# Off Topic > The Water Cooler >  >  OT #1 -- week ending Sun 13-Dec-09

## teylyn

Introducing a new Excelforum Tradition

*The Off Topic thread*

Off Topic  is a weekly thread for all things that cross your mind and that you can not offload elsewhere. Each thread runs for a week and is started on a Monday.

Everybody can start a new OT thread, but please check that no other OT thread already exists for the current week, and please make sure to mention the closing date in the thread title. Maybe the friendly mods can close an OT thread after its use-by date has expired.

Of course, posters in the Asia/Pacific region have a much higher chance to start an OT thread, unless they're beaten by MDW returning from the opening of a new Mojito bar or DO working overtime.

*What is this all about?*

Well, we'll see, won't we?

When the forum runs slow, people tend to look at the Water Cooler more, trying to find distraction and fun in this forum. 

Some OT stuff may be suitable for the Joke thread and should add to the valuable collection in there. Other stuff may be best suited in the Brilliant Threads or Bad Threads slot.
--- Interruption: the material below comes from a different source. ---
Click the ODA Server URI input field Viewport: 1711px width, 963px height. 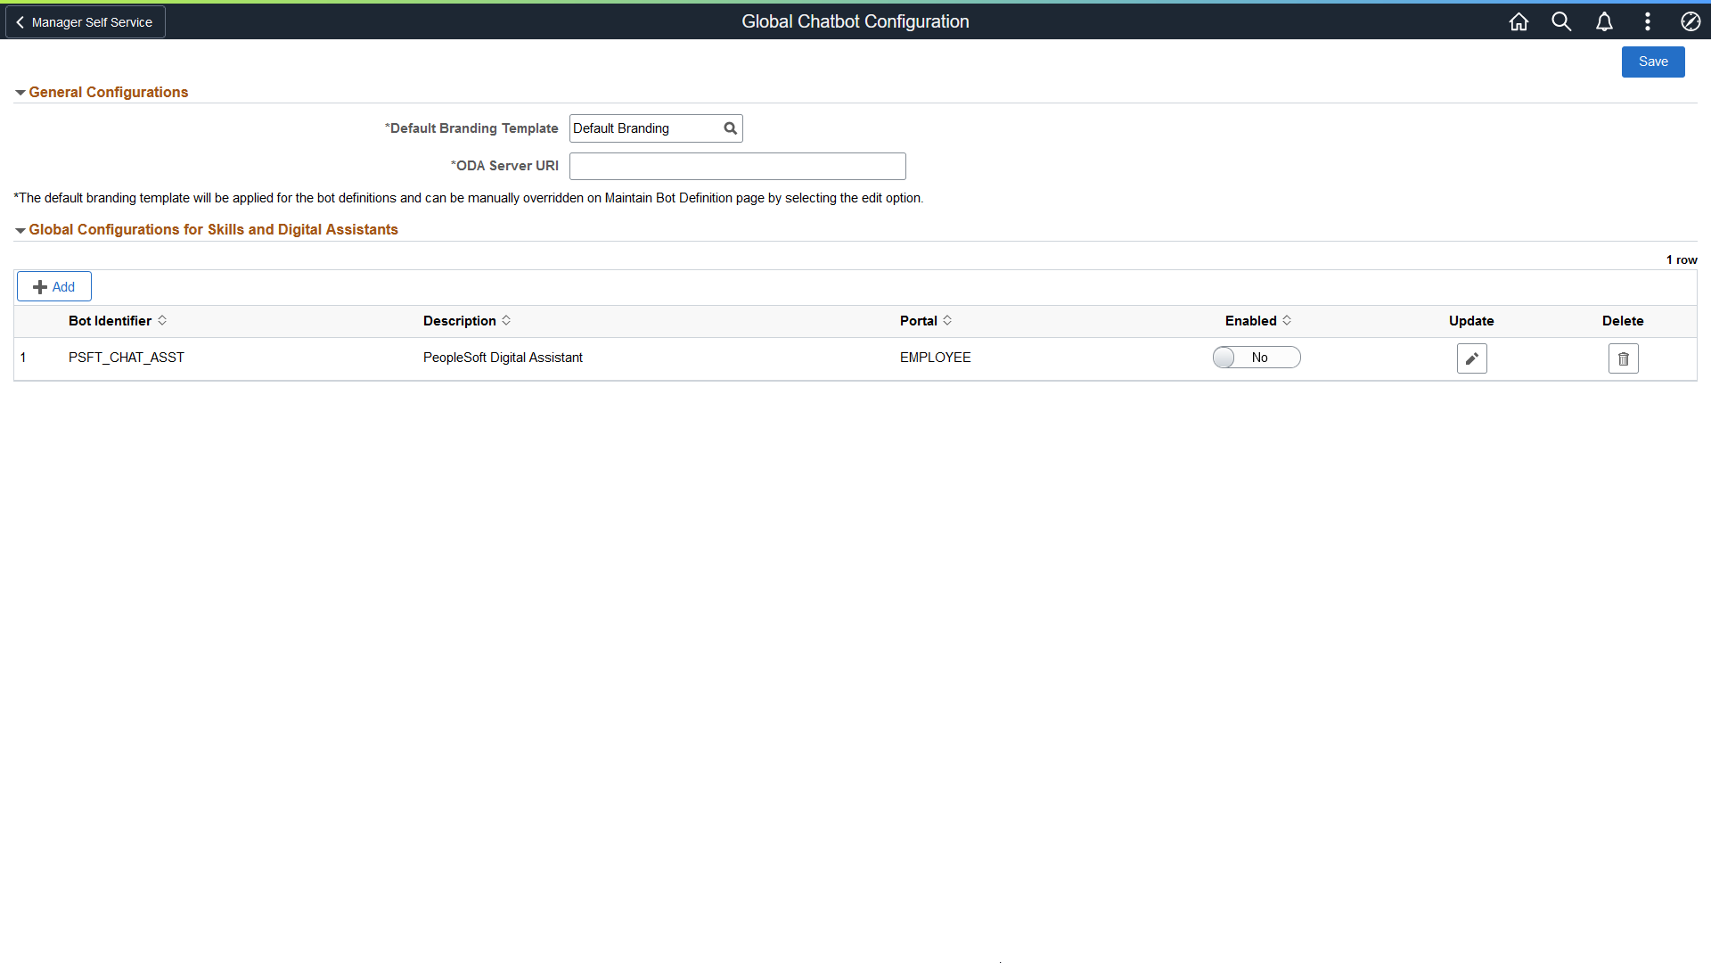pyautogui.click(x=737, y=166)
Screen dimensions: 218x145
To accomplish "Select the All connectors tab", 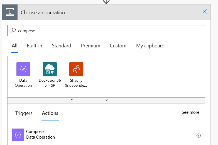I will tap(14, 46).
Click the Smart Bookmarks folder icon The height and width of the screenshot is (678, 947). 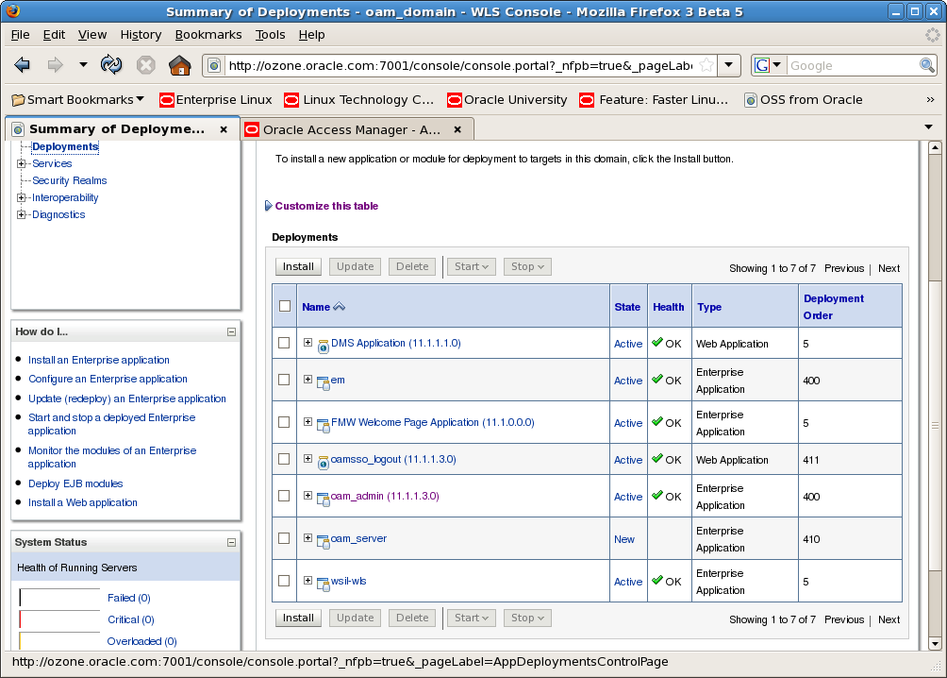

Some stuff may not fit anywhere, and that's where the OT thread opens up.

So, not to clutter up other threads with friendly banter, here is the thread just for that. 

Post what's on your mind (mind the gap!). Maybe set a challenge or a topic for a week and see what others think. 

Topics can be anything. They don't have to be put on any official agenda, but maybe sometimes it will help to kick something off.

In other (non-Excel) forums, I found Foo and OT threads that really melded the community. Share (or don't and just read stealthily), read and enjoy, and get to know the other regulars on this forum a bit better.

A lot of posters here are slam-bam-Thank-you-Sir-([quote=teylyn]actually, it's "Ma'm"- cheers - teylyn[/quote]) in and out affairs. But some people stick around or come back for more. The Water Cooler and the OT threads can help tie valuable Excel afficionados to this forum.

Snoop around and see what's interesting. 

Sooooooooo..... drrrrrummmmm rollllll

I'll kick off the inaugural OT thread and challenge you all to share some thoughts, things that pleased you this week, things that p*ssed you off, stuff that you always wanted to vent.

If nothing comes to mind, as a bonus for the first OT thread, I'll give three suggestions for possible topics to rattle your brains.

*1. What annoys you most during the first 24 days of December?*

*2. Share your most embarrassing foreign-language experience!*

*3. What is your most-hated Excel/Office "helpful" feature?*

In the now well-established tradition of seeding new posting areas, I'll kick off with a reply to my own thread.

If it dies, it dies. But maybe there'll be enough critical mass to keep it alive.

Long live the friendly banter.

cheers

----------


## teylyn

This one's for Jo-Jo, but y'all can read it if you like. About the most embarrasing foreign language experience ....

About 15 years ago I was working for an international consulting company. My office was based in NY, although I was stationed in Germany, a satellite that took care of the European branches. Lots of travelling involved. Main languages in the office were German and English, but in dealing with the other branches there was a good mix of other stuff.

I had just been on a three week stint in Milano, Italy, and then got posted to Madrid, Spain, to do training in some stuff.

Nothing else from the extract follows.